Sunday, December 11, 2011

Making Train Watching More Interesting

MSDS placard UN2078  (Toluene diisocyanate)
White indicates an inhalation hazard or poison
2078 identifies the chemical Toluene diisocyanate
and the 6 in the lower triangle indicates poison/toxic solids and liquids,infectious materials


The placard is at eye level just before the front wheels. It must be posted on all four sides one time.

How many times have you been sitting at a rail crossing as an ever-so-slowly train creeps by.  You  found yourself and your mind somewhere between  Uranus or Jupiter and the deep dark voids of space while you waited for the crossing gates to go up. Well, there is a better way to remain sane, educate yourself and be better informed about the transportation industry; chemicals used to created the goods we use,or sometimes eat, and keep our self and family more safe.

A few months ago, there was a fire in a Waxahachie,Texas firm that mixed compounds for the manufacturing industry.
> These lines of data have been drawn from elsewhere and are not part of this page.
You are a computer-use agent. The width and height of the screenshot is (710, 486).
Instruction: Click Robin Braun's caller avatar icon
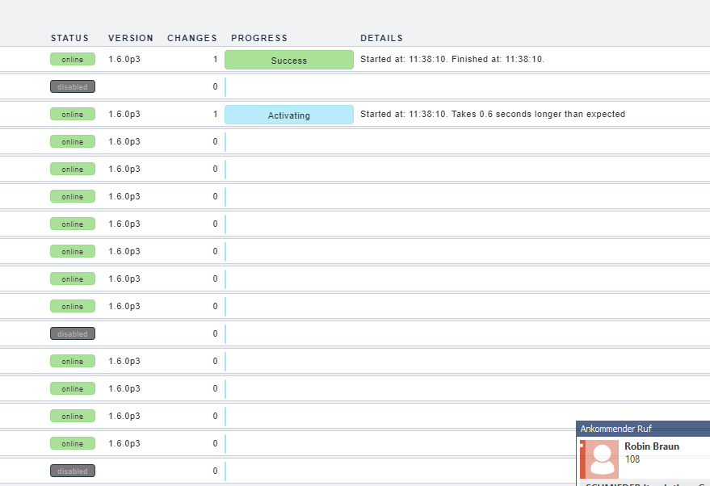tap(601, 459)
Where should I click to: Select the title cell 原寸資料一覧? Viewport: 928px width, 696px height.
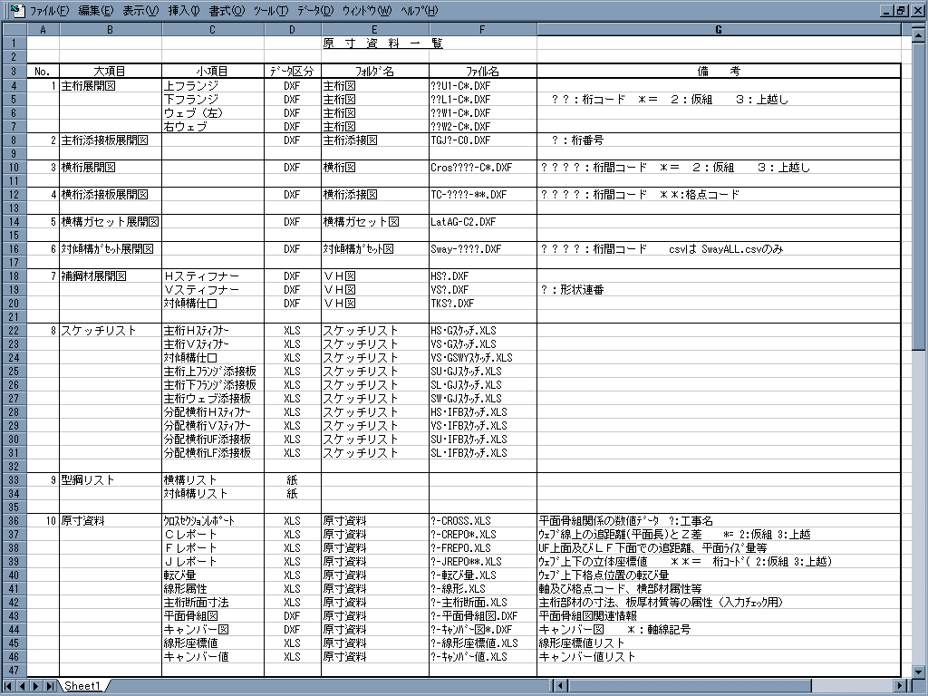coord(383,44)
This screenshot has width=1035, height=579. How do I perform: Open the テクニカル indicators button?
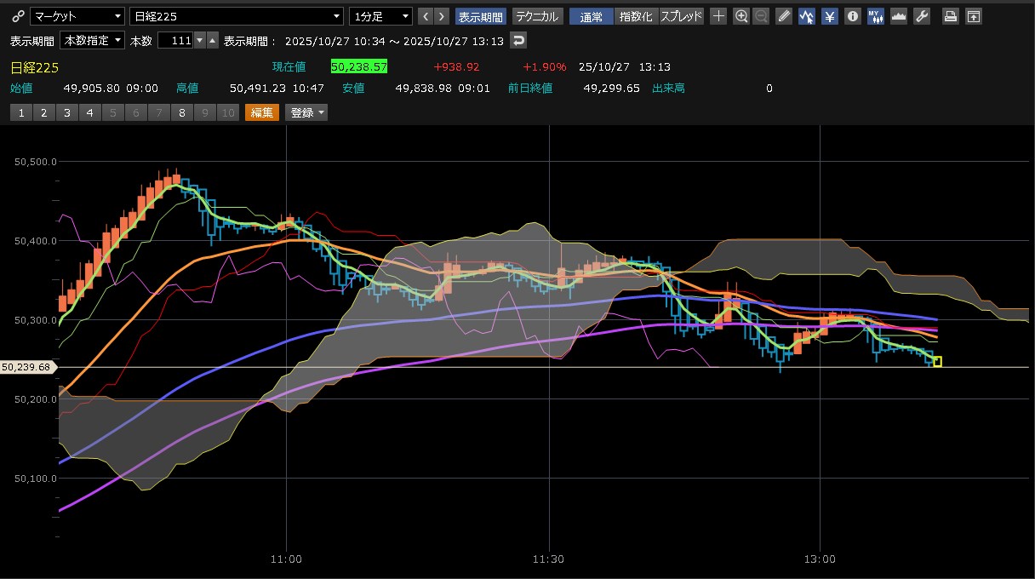coord(536,16)
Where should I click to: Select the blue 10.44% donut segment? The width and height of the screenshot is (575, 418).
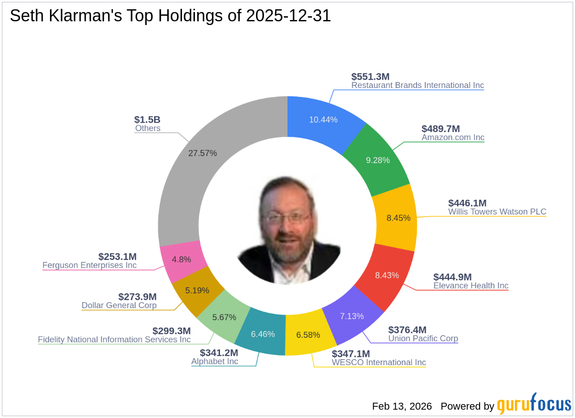pyautogui.click(x=323, y=120)
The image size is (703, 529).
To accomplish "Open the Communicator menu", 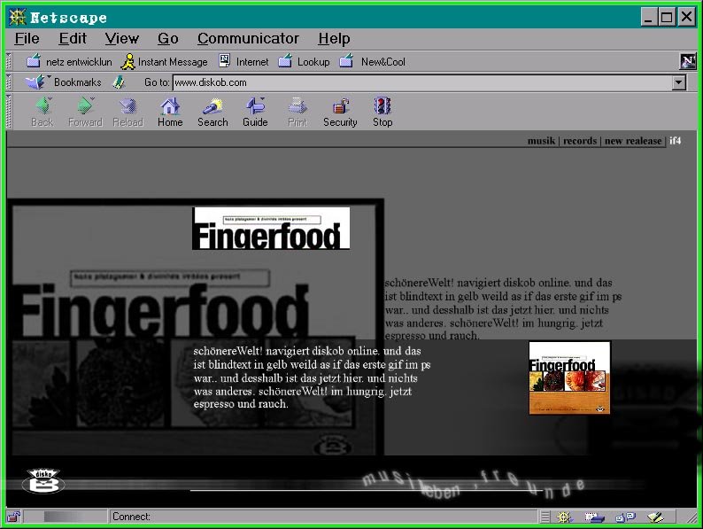I will [x=248, y=38].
While watching the aerial view from a Dallas television station, suddenly, one could see liquid running out of one side of the building down toward a fire truck. Within seconds, flames followed the liquid and it was a mad scramble for the firemen to get off and out of the truck before it was totally engulfed in fire and eventually,totally lost. As in most situations such as this, fire departments have MSDS or Material Safety Data Sheets on hand. During the reporting of the story, it became rather amusing for me to note that the reporters knew very little about MSDS sheets, if they knew what MSDS sheets were at all. In other words, here is a major story and while you can't know everything about everything.....you should be at lease informed in the basics of industry in the area where you work and live. In this case a rail spur to the plant passed between the plant and an elementary school (which was evacuated eventually). On that spur was parked nearly a dozen tank cars of chemicals used inside that plant with fire burning ever more close to the cars.

Yesterday,while waiting for a slow moving and very long train, this post began to take shape. My camera was on the passenger seat of the car, as it always is when I leave the house. This particular train was going to the only siding that I know that can park such a long train all in one piece until it is broken up and reassembled.later. So, I headed in that direction. Sure enough. There sat the train on a two mile lone siding.
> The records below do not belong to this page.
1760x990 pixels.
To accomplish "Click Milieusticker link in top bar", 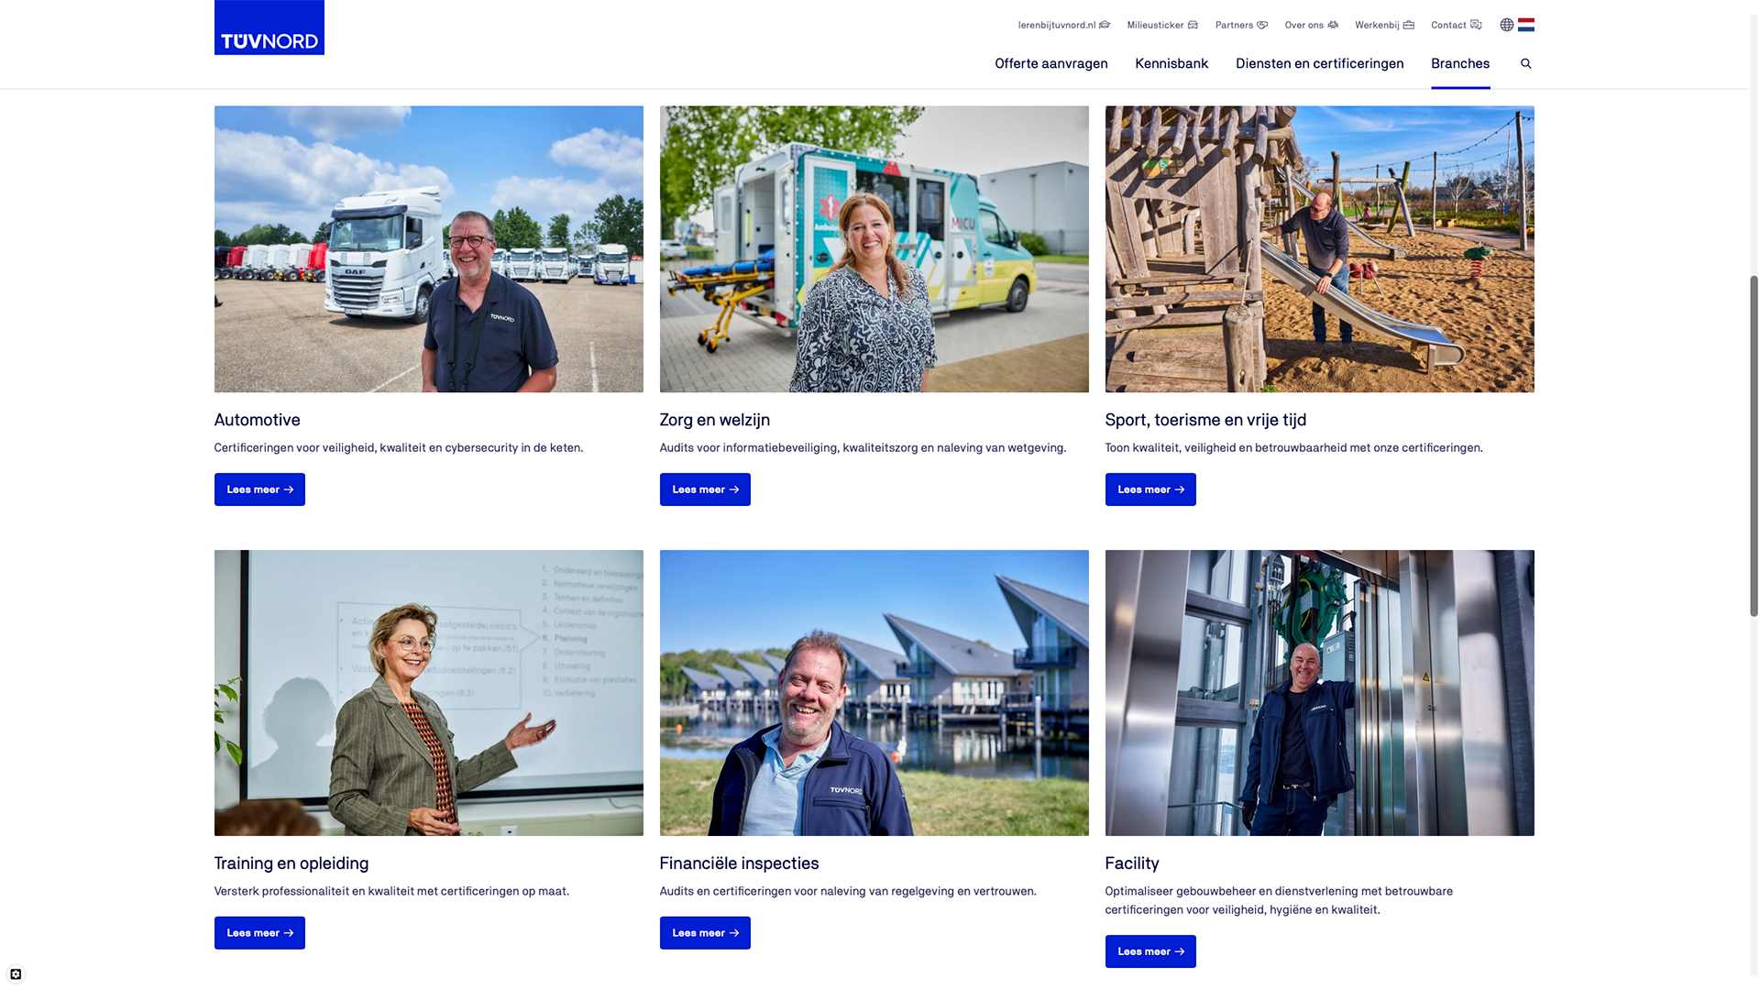I will tap(1162, 25).
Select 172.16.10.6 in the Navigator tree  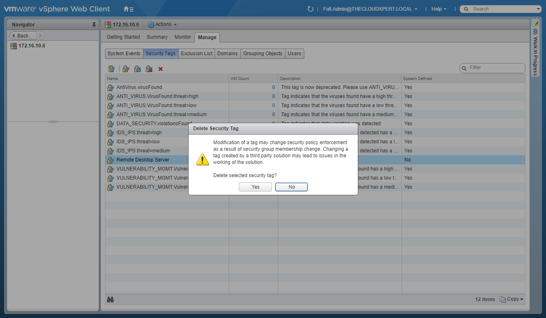(x=32, y=46)
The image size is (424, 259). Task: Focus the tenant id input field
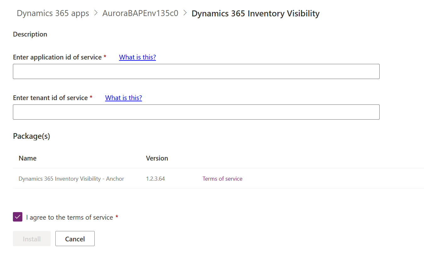coord(196,112)
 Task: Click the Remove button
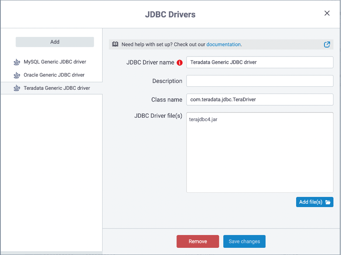(x=198, y=241)
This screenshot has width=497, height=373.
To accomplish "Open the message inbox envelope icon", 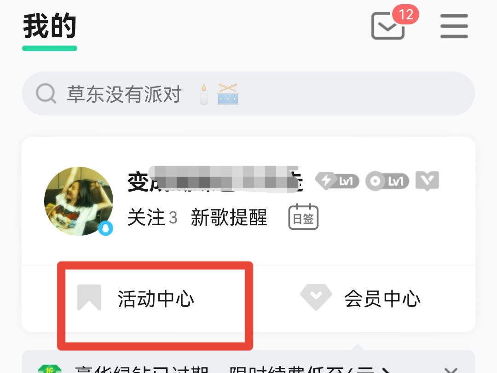I will pos(388,26).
Hazardous Material Placards are required to be on all four sides of a tank car, covered hopper,gondola,box or inter modal container by the Department of Transportation. Placards are Red,green,yellow,blue,white,black and white,red and white,red and white dangerous,orange,white and black stripe. Each differently colored placard identifies the cargo (i.e., red -flammable;green,non-flammable;yellow,oxidizer;blue,dangerous when wet;white,inhalation hazard and poison;black and white,corrosive (acid and caustic);red and white,flammable solid or spontaneous combustible;white and yellow,RADIO ACTIVE  or radiation ;orange,Explosives;white and black strip,Misc. Hazards).
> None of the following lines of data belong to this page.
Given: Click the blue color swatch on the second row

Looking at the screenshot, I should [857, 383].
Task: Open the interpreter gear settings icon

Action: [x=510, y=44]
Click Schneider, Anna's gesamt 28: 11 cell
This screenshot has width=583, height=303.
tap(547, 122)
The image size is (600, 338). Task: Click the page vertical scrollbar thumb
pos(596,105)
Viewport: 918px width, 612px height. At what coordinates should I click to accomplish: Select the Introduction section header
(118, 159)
So, watch for the placards as trains go by,note a number or color and when you get home, check it out with the DOT ERG or Department of Transportation Emergency Guidebook, which you can download on the web. You will be amazed, or  minimally amused, at what hazardous chemicals are in your own backyard.  And, if you are one of the young reporters at a major market television station, take one of those Saturday afternoons that isn't to good weather wise and go look around your town where the closest Starbucks is six miles in the other direction. You might get picked up by the networks more quickly than your co-worker. Look at Bob Orr, from WCMH in Columbus,Ohio. His knowledge of the prison system landed him a full time network reporter job for the big CBS eye because he knew what he was talking about when the big story broke!
This posting is heading toward a project for the winter months. The project will be to identify and post as many chemical hazards in the Dallas area as possible. Now, all I have to do is talk my editors into publishing all the placards that I photograph over the winter months.